## The task
Every line from the one containing "Image resolution: width=620" to the end of the records below must be copied exactly, and no pictures may be included.

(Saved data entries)
------------------------------

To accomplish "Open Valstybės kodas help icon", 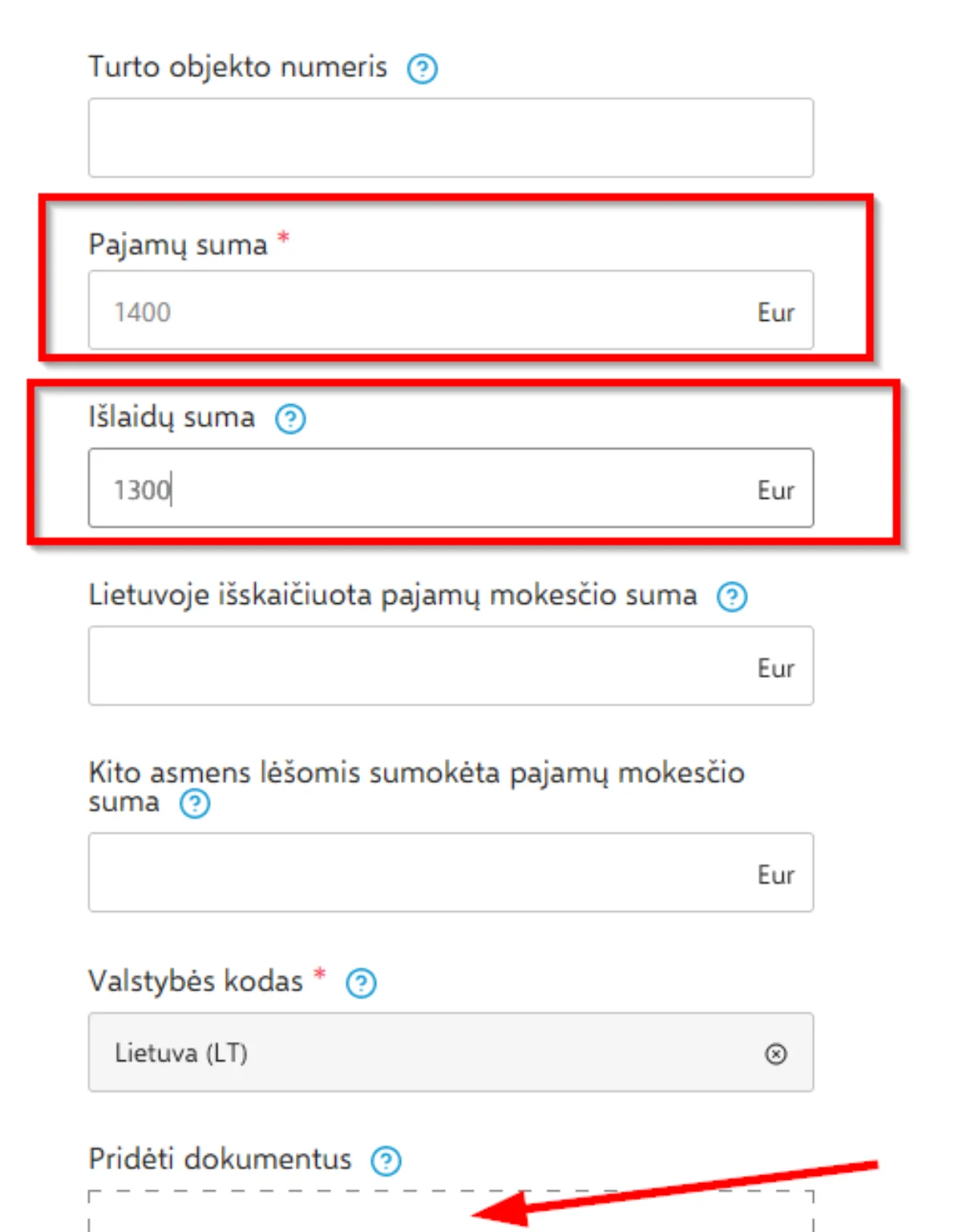I will (x=361, y=983).
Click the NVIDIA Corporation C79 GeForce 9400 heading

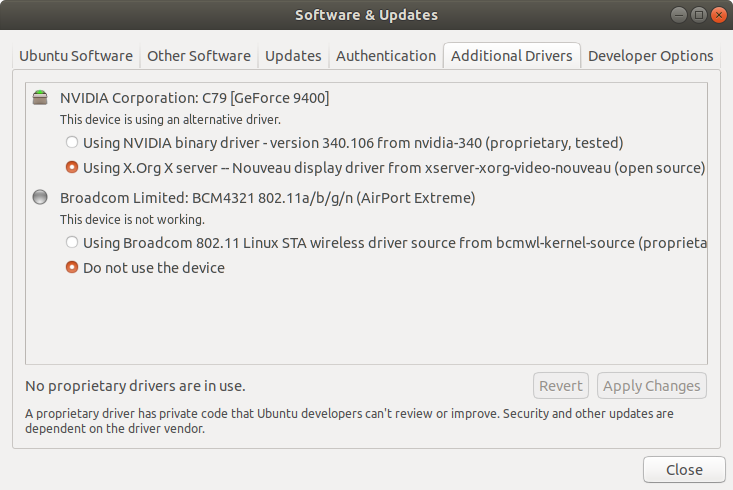click(194, 98)
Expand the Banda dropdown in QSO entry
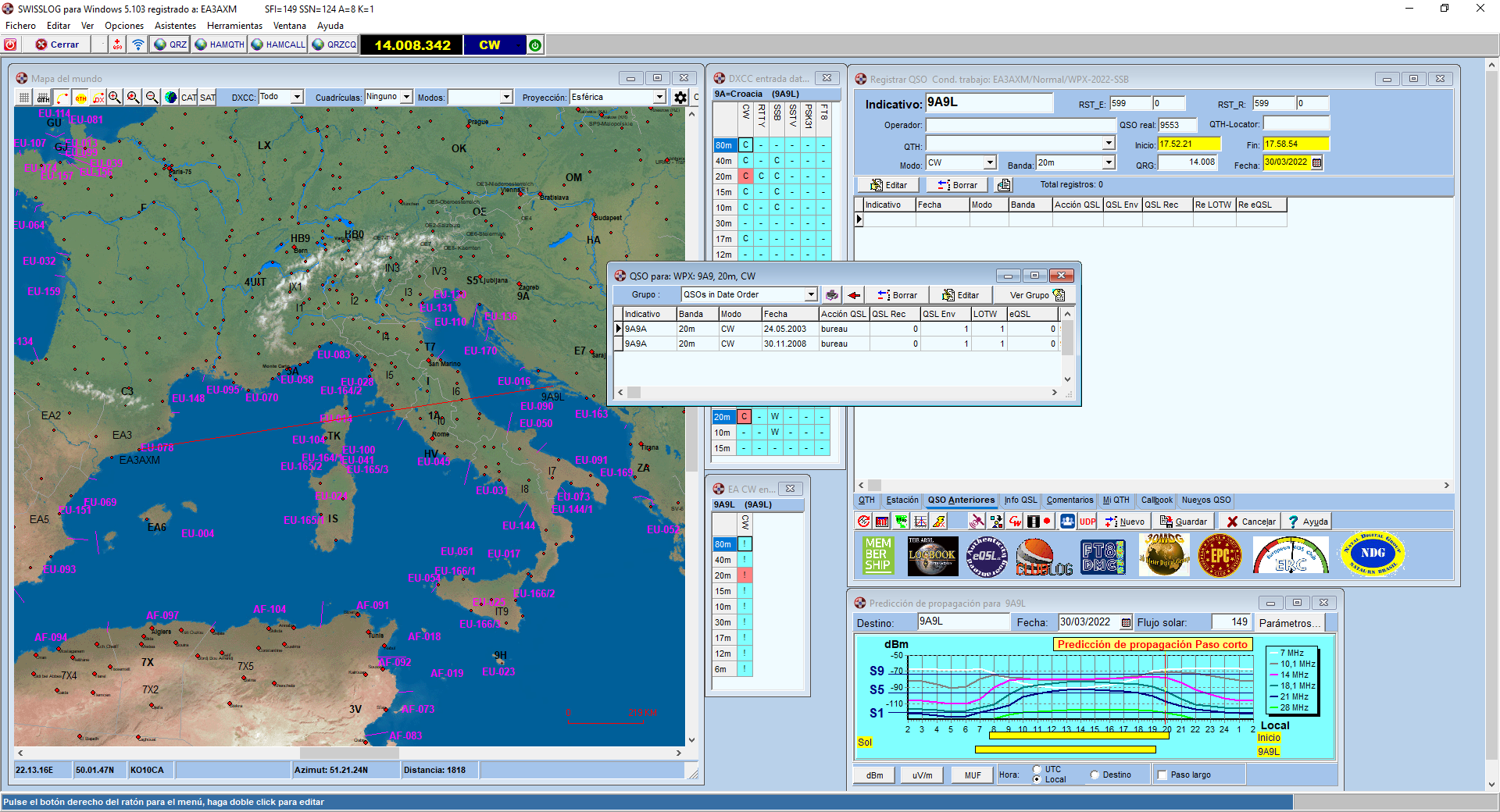This screenshot has height=812, width=1500. tap(1108, 162)
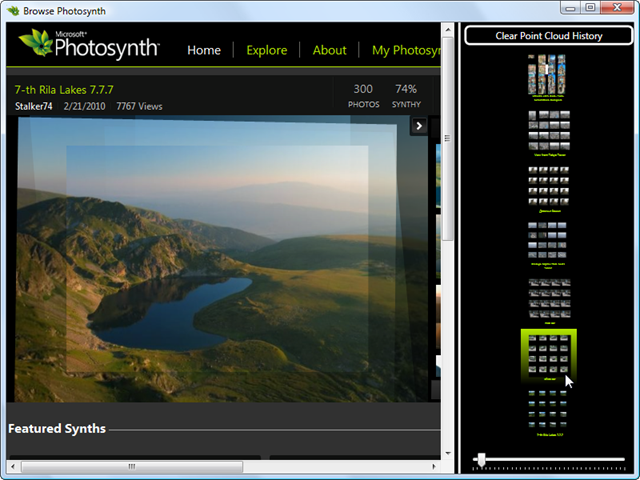Select the fifth history thumbnail grid
This screenshot has height=480, width=640.
click(548, 297)
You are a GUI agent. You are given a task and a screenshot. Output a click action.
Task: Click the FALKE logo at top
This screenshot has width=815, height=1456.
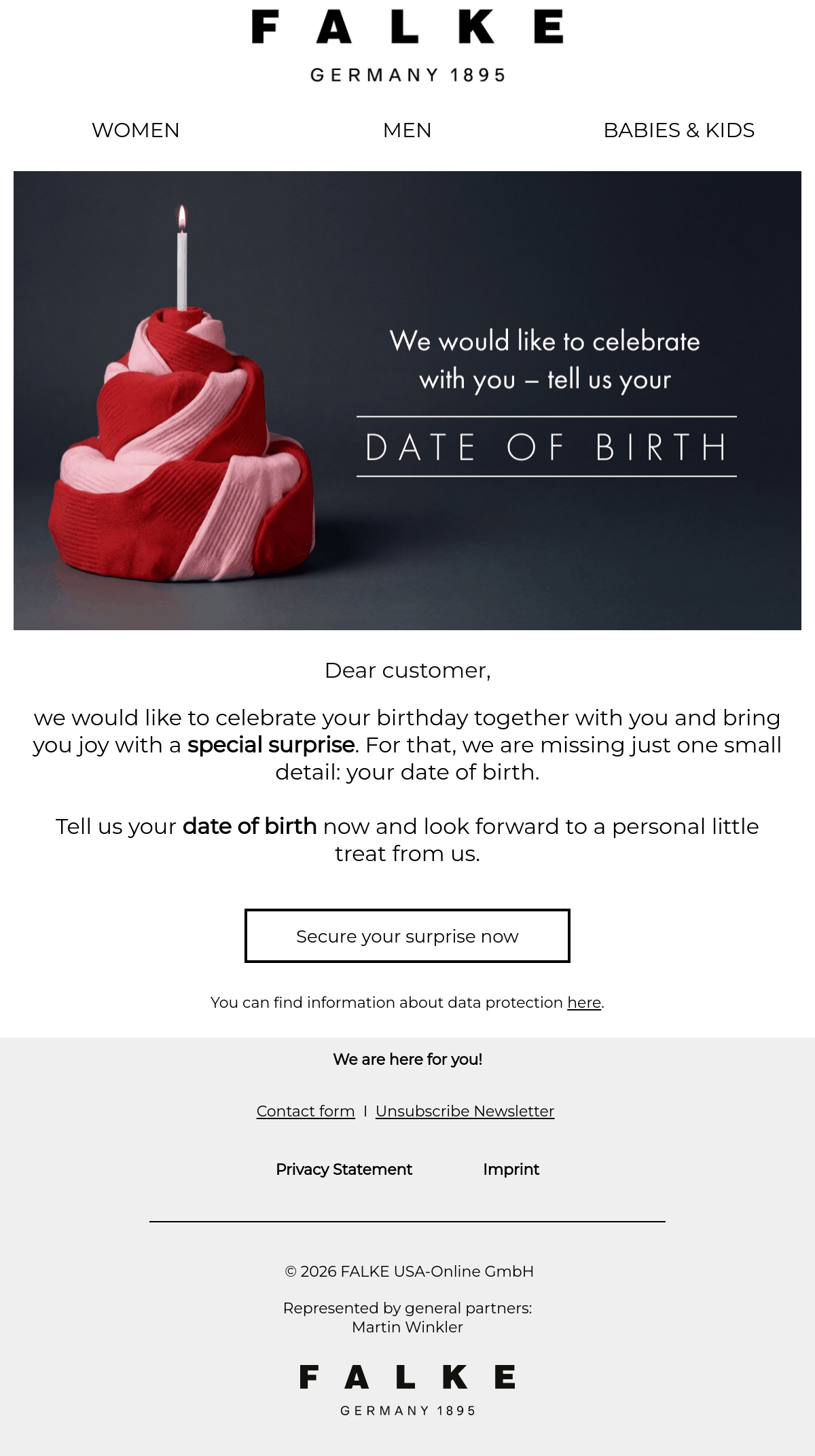pyautogui.click(x=408, y=46)
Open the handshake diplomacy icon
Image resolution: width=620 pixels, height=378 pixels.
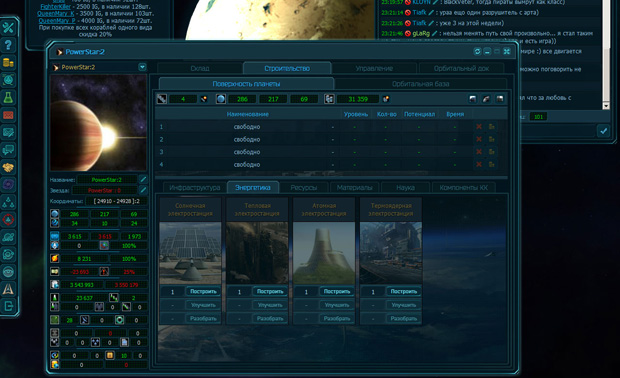(8, 167)
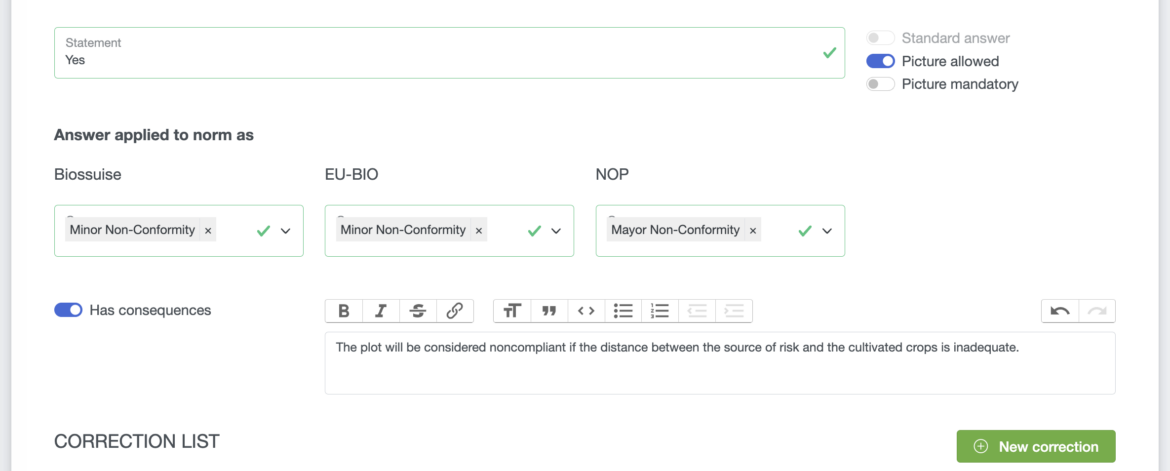Open the heading text size tool
The image size is (1170, 471).
[512, 311]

------------------------------

## Written solution
Image resolution: width=620 pixels, height=378 pixels.
(8, 167)
Open the heading text size tool
The image size is (1170, 471).
[512, 311]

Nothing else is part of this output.